We welcome the opportunity to provide feedback on the draft delegated regulation published by the European Commission pursuant to Article 12(3b) of the EU ETS Directive [1] regarding the requirements for considering that greenhouse gases (GHG) have become permanently chemically bound in a product.
Our primary concern is the capacity of products considered to permanently chemically bind GHG to actually retain the carbon used and keep it permanently out of the atmosphere. We welcome the definition of “permanence” of carbon storage as referring to a retention period of the bound carbon of “at least several centuries or longer” – and trust the Commission will interpret this criterion as a clear minimum, leaving no room for misunderstanding or any potential loophole. As reference, the IPCC (2005) [2] considers the permanence of geological carbon storage to refer to a period of at least several centuries, with the likelihood of continued storage over a timeframe exceeding 1000 years.
We support a rigorous and cautious approach that minimises all risks of reversals as well as risks of circumvention or greenwashing, and which always strives to guarantee net, permanent emission reductions. We welcome the Commission’s list of requirements described in Article 3 – including all aspects related to the active and controlled processes during which CO2 is captured and chemically bound in a product, the exclusion of carbon already present in the material before the utilisation process or naturally absorbed, and the guarantee that the captured carbon remains permanently chemically bound in a product both under normal use and after the product’s end of life.
We also strongly support the Commission’s decision to establish a “white list” of all eligible products, as this will provide clarity for all parties and reduce some of the risks already mentioned above. We appreciate Article 4’s emphasis on transparency and the fact that any review of the Annex will require some (strong) evidence to substantiate such a decision.
However, we want to stress that this review process should not only consider the addition of new products considered as meeting the requirements in Article 3, but also the removal of products from the Annex (if considered as not continuing to meet the requirements in Article 3). We therefore recommend amending the text to make this point clearer. In addition, we recommend the inclusion of a provision that allows to immediately remove a product from the Annex if new and significant doubts arise with regards to its compliance with the criteria listed in Article 3 – at least temporarily, until strong and sufficient evidence of the contrary is provided.
We also believe that stakeholders other than EU Member States’ competent authorities should be allowed to formulate requests for updates (cf. Article 4.2). However, to promote transparency, accountability, and prevent organisations with potential conflicts of interest to lobby the Commission without some form of public scrutiny, we recommend that such requests be always made publicly available and follow specific guidelines formulated by the Commission.
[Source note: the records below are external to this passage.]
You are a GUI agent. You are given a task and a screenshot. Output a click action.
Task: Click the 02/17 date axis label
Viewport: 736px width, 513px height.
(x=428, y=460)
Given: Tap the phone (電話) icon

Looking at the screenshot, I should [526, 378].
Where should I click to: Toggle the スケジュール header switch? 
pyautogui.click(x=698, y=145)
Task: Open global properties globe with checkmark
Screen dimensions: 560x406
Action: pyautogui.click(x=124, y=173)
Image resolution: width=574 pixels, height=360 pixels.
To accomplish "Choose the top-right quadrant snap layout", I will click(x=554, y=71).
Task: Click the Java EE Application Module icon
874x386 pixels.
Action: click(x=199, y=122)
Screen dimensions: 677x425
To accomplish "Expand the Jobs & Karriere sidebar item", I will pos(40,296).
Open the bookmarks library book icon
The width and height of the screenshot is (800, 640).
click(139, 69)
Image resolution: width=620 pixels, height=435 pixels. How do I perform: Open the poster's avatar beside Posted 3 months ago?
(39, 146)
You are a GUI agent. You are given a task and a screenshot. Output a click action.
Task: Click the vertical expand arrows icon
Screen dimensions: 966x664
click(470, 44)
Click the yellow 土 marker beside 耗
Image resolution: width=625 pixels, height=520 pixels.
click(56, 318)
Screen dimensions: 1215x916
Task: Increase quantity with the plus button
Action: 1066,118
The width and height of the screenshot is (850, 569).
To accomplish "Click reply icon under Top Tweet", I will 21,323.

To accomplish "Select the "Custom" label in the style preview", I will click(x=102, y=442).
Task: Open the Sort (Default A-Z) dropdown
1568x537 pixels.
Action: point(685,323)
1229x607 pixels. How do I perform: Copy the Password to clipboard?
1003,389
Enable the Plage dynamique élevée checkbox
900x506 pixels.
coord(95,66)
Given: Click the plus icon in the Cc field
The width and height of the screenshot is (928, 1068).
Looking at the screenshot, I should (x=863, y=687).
Finally, as per suggested in Article 4.3, we believe that both the examination process and the outcome of the review process should be made publicly available. Article 4.3 does not specify whether this would only concern products that are deemed eligible (i.e. added to the Annex). We strongly recommend that the results and relevant documentation of the examinations of “unsuccessful” products (i.e. those found not to meet the criteria listed in Article 3) be also made publicly available. This will increase overall transparency, allow the general public to better understand the factors determining how the list is updated, and encourage more constructive feedback. We also hope the Commission will make publicly available all relevant documentation pertaining to the initial examination that identified the products listed in the Annex as being eligible.
The primary objective of the EU ETS is to help incentivise net total emission reductions in the EU over time. “Permanent” CCU applications can help towards that objective and act as a complementary tool to balance out residual emissions and ultimately achieve net negative emissions. However, we do not believe carbon capture applications – let alone non-permanent ones – should substitute direct emission reductions when the latter are still possible. We thank the Commission for their work on this delegated regulation and look forward to continuing engaging constructively on this topic.
[1] “An obligation to surrender allowances shall not arise in respect of emissions of greenhouse gases which are considered to have been captured and utilised in such a way that they have become permanently chemically bound in a product so that they do not enter the atmosphere under normal use, including any normal activity taking place after the end of the life of the product.”
[2] IPCC 2005. Special Report on Carbon Dioxide Capture and Storage. [Metz, B, Davidson, O., de Coninck, H. C., Loos, M., and Meyer, L. A. (eds.)]. Prepared by Working Group III of the Intergovernmental Panel on Climate Change Cambridge and New York: Cambridge University Press.